Top of Working data

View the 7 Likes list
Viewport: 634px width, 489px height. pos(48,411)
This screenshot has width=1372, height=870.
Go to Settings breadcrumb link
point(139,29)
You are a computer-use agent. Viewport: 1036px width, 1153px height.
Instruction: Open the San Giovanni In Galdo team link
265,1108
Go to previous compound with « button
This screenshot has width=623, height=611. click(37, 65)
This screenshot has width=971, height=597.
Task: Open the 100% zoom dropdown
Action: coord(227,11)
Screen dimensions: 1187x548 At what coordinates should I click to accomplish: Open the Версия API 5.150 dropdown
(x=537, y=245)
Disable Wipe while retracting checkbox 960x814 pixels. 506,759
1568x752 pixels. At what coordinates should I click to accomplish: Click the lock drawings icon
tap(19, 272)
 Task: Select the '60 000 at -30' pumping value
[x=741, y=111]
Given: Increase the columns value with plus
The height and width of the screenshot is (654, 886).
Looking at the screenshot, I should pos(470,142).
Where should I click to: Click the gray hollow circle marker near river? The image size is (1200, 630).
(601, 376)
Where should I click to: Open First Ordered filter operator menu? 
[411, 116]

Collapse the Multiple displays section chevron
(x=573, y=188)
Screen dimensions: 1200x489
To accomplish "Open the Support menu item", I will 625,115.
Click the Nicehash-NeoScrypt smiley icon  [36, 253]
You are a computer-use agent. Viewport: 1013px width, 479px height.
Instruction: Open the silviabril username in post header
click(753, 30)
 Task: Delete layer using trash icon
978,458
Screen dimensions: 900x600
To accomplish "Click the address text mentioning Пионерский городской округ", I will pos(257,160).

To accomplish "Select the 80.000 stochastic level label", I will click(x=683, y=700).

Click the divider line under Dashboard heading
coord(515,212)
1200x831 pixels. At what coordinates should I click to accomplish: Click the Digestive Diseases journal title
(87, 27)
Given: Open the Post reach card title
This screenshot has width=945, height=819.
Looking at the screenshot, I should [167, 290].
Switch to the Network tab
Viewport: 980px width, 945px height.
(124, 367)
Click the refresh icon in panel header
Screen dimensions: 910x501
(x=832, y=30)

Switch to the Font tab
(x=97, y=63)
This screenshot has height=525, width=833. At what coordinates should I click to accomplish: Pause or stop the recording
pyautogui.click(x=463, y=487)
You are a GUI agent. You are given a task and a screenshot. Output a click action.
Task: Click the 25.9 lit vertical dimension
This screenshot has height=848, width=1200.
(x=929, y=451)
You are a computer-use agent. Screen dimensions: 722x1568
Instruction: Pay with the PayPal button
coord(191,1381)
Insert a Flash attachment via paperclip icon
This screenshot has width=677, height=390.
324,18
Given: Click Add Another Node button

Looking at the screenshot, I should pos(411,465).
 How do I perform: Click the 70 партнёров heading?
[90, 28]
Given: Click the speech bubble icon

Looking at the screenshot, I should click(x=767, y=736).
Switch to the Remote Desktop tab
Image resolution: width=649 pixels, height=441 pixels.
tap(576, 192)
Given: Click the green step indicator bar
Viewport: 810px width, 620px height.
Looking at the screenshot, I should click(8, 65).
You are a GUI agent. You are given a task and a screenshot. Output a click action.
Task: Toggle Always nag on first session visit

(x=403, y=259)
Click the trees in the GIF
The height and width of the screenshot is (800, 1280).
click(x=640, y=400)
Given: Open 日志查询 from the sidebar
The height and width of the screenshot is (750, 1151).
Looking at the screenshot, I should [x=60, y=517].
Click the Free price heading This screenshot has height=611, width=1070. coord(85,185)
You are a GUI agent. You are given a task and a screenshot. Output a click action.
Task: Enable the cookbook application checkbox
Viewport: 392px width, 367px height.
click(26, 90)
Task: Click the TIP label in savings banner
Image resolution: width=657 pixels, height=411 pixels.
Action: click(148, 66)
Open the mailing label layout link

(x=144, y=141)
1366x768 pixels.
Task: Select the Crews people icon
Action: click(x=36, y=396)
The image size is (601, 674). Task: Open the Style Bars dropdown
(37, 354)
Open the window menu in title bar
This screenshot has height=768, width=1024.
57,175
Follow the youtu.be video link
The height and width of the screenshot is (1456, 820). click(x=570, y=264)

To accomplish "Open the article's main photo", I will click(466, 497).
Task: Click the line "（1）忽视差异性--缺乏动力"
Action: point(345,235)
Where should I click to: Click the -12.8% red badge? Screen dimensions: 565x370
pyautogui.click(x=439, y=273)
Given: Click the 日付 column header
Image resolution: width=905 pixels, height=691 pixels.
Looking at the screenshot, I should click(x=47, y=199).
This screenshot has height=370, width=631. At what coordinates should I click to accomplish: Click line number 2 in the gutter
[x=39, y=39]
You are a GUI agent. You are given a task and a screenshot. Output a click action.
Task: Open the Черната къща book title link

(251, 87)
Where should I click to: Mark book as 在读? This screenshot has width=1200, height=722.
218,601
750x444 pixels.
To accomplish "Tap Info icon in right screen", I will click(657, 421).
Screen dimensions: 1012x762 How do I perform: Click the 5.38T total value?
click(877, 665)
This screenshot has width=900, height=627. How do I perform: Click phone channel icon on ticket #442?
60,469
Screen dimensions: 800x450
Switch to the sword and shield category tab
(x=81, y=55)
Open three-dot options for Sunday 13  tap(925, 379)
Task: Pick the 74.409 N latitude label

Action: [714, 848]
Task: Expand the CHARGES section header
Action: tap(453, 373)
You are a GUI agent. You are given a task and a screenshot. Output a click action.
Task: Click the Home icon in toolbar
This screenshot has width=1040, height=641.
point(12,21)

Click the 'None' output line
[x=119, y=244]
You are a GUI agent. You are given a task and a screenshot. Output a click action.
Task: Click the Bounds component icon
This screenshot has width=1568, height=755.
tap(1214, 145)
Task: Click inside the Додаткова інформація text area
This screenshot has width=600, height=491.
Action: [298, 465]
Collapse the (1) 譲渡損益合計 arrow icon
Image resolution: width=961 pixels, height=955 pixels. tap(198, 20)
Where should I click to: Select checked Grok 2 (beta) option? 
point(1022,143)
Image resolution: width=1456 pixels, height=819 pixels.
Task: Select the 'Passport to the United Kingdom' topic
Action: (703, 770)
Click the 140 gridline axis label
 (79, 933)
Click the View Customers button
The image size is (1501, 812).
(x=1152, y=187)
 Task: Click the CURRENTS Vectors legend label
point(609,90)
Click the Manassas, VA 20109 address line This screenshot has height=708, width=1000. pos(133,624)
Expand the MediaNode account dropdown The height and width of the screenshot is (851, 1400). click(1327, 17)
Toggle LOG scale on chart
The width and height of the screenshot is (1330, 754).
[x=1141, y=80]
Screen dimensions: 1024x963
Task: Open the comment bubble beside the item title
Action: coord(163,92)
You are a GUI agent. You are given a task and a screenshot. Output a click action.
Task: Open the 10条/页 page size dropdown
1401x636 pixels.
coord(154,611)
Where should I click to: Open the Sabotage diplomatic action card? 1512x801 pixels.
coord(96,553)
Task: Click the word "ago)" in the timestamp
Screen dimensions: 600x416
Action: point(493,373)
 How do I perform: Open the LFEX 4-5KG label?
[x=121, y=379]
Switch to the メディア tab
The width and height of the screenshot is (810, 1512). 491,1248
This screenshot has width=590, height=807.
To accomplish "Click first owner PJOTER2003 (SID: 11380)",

Bottom of Working data

Task:
Every entry needs to be retyped exactly.

Task result:
View the 7 Likes list
Viewport: 634px width, 489px height. pos(48,411)
This screenshot has width=1372, height=870.
Go to Settings breadcrumb link
point(139,29)
You are a computer-use agent. Viewport: 1036px width, 1153px height.
Instruction: Open the San Giovanni In Galdo team link
265,1108
Go to previous compound with « button
This screenshot has width=623, height=611. click(37, 65)
This screenshot has width=971, height=597.
Task: Open the 100% zoom dropdown
Action: coord(227,11)
Screen dimensions: 1187x548 At what coordinates should I click to accomplish: Open the Версия API 5.150 dropdown
(x=537, y=245)
Disable Wipe while retracting checkbox 960x814 pixels. 506,759
1568x752 pixels. At what coordinates should I click to accomplish: Click the lock drawings icon
tap(19, 272)
 Task: Select the '60 000 at -30' pumping value
[x=741, y=111]
Given: Increase the columns value with plus
The height and width of the screenshot is (654, 886).
Looking at the screenshot, I should pos(470,142).
Where should I click to: Click the gray hollow circle marker near river? The image size is (1200, 630).
(601, 376)
Where should I click to: Open First Ordered filter operator menu? 
[411, 116]

Collapse the Multiple displays section chevron
(x=573, y=188)
Screen dimensions: 1200x489
To accomplish "Open the Support menu item", I will 625,115.
Click the Nicehash-NeoScrypt smiley icon  [36, 253]
You are a computer-use agent. Viewport: 1013px width, 479px height.
Instruction: Open the silviabril username in post header
click(753, 30)
 Task: Delete layer using trash icon
978,458
Screen dimensions: 900x600
To accomplish "Click the address text mentioning Пионерский городской округ", I will pos(257,160).

To accomplish "Select the 80.000 stochastic level label", I will click(x=683, y=700).

Click the divider line under Dashboard heading
coord(515,212)
1200x831 pixels. At what coordinates should I click to accomplish: Click the Digestive Diseases journal title
(87, 27)
Given: Open the Post reach card title
This screenshot has width=945, height=819.
Looking at the screenshot, I should [167, 290].
Switch to the Network tab
Viewport: 980px width, 945px height.
(124, 367)
Click the refresh icon in panel header
Screen dimensions: 910x501
(x=832, y=30)

Switch to the Font tab
(x=97, y=63)
This screenshot has height=525, width=833. At what coordinates should I click to accomplish: Pause or stop the recording
pyautogui.click(x=463, y=487)
You are a GUI agent. You are given a task and a screenshot. Output a click action.
Task: Click the 25.9 lit vertical dimension
This screenshot has height=848, width=1200.
(x=929, y=451)
You are a computer-use agent. Screen dimensions: 722x1568
Instruction: Pay with the PayPal button
coord(191,1381)
Insert a Flash attachment via paperclip icon
This screenshot has width=677, height=390.
324,18
Given: Click Add Another Node button

Looking at the screenshot, I should pos(411,465).
 How do I perform: Click the 70 партнёров heading?
[90, 28]
Given: Click the speech bubble icon

Looking at the screenshot, I should click(x=767, y=736).
Switch to the Remote Desktop tab
Image resolution: width=649 pixels, height=441 pixels.
tap(576, 192)
Given: Click the green step indicator bar
Viewport: 810px width, 620px height.
Looking at the screenshot, I should click(8, 65).
You are a GUI agent. You are given a task and a screenshot. Output a click action.
Task: Toggle Always nag on first session visit

(x=403, y=259)
Click the trees in the GIF
The height and width of the screenshot is (800, 1280).
click(x=640, y=400)
Given: Open 日志查询 from the sidebar
The height and width of the screenshot is (750, 1151).
Looking at the screenshot, I should [x=60, y=517].
Click the Free price heading This screenshot has height=611, width=1070. coord(85,185)
You are a GUI agent. You are given a task and a screenshot. Output a click action.
Task: Enable the cookbook application checkbox
Viewport: 392px width, 367px height.
click(26, 90)
Task: Click the TIP label in savings banner
Image resolution: width=657 pixels, height=411 pixels.
Action: click(148, 66)
Open the mailing label layout link

(x=144, y=141)
1366x768 pixels.
Task: Select the Crews people icon
Action: click(x=36, y=396)
The image size is (601, 674). Task: Open the Style Bars dropdown
(37, 354)
Open the window menu in title bar
This screenshot has height=768, width=1024.
57,175
Follow the youtu.be video link
The height and width of the screenshot is (1456, 820). click(x=570, y=264)

To accomplish "Open the article's main photo", I will click(466, 497).
Task: Click the line "（1）忽视差异性--缺乏动力"
Action: point(345,235)
Where should I click to: Click the -12.8% red badge? Screen dimensions: 565x370
pyautogui.click(x=439, y=273)
Given: Click the 日付 column header
Image resolution: width=905 pixels, height=691 pixels.
Looking at the screenshot, I should click(x=47, y=199).
This screenshot has height=370, width=631. At what coordinates should I click to accomplish: Click line number 2 in the gutter
[x=39, y=39]
You are a GUI agent. You are given a task and a screenshot. Output a click action.
Task: Open the Черната къща book title link

(251, 87)
Where should I click to: Mark book as 在读? This screenshot has width=1200, height=722.
218,601
750x444 pixels.
To accomplish "Tap Info icon in right screen", I will click(657, 421).
Screen dimensions: 1012x762 How do I perform: Click the 5.38T total value?
click(877, 665)
This screenshot has width=900, height=627. How do I perform: Click phone channel icon on ticket #442?
60,469
Screen dimensions: 800x450
Switch to the sword and shield category tab
(x=81, y=55)
Open three-dot options for Sunday 13  tap(925, 379)
Task: Pick the 74.409 N latitude label

Action: [714, 848]
Task: Expand the CHARGES section header
Action: tap(453, 373)
You are a GUI agent. You are given a task and a screenshot. Output a click action.
Task: Click the Home icon in toolbar
This screenshot has width=1040, height=641.
point(12,21)

Click the 'None' output line
[x=119, y=244]
You are a GUI agent. You are given a task and a screenshot. Output a click action.
Task: Click the Bounds component icon
This screenshot has width=1568, height=755.
tap(1214, 145)
Task: Click inside the Додаткова інформація text area
This screenshot has width=600, height=491.
Action: [298, 465]
Collapse the (1) 譲渡損益合計 arrow icon
Image resolution: width=961 pixels, height=955 pixels. tap(198, 20)
Where should I click to: Select checked Grok 2 (beta) option? 
point(1022,143)
Image resolution: width=1456 pixels, height=819 pixels.
Task: Select the 'Passport to the United Kingdom' topic
Action: (703, 770)
Click the 140 gridline axis label
 (79, 933)
Click the View Customers button
The image size is (1501, 812).
(x=1152, y=187)
 Task: Click the CURRENTS Vectors legend label
point(609,90)
Click the Manassas, VA 20109 address line This screenshot has height=708, width=1000. pos(133,624)
Expand the MediaNode account dropdown The height and width of the screenshot is (851, 1400). click(1327, 17)
Toggle LOG scale on chart
The width and height of the screenshot is (1330, 754).
[x=1141, y=80]
Screen dimensions: 1024x963
Task: Open the comment bubble beside the item title
Action: coord(163,92)
You are a GUI agent. You are given a task and a screenshot. Output a click action.
Task: Open the 10条/页 page size dropdown
1401x636 pixels.
coord(154,611)
Where should I click to: Open the Sabotage diplomatic action card? 1512x801 pixels.
coord(96,553)
Task: Click the word "ago)" in the timestamp
Screen dimensions: 600x416
Action: point(493,373)
 How do I perform: Open the LFEX 4-5KG label?
[x=121, y=379]
Switch to the メディア tab
The width and height of the screenshot is (810, 1512). 491,1248
This screenshot has width=590, height=807.
To accomplish "Click first owner PJOTER2003 (SID: 11380)",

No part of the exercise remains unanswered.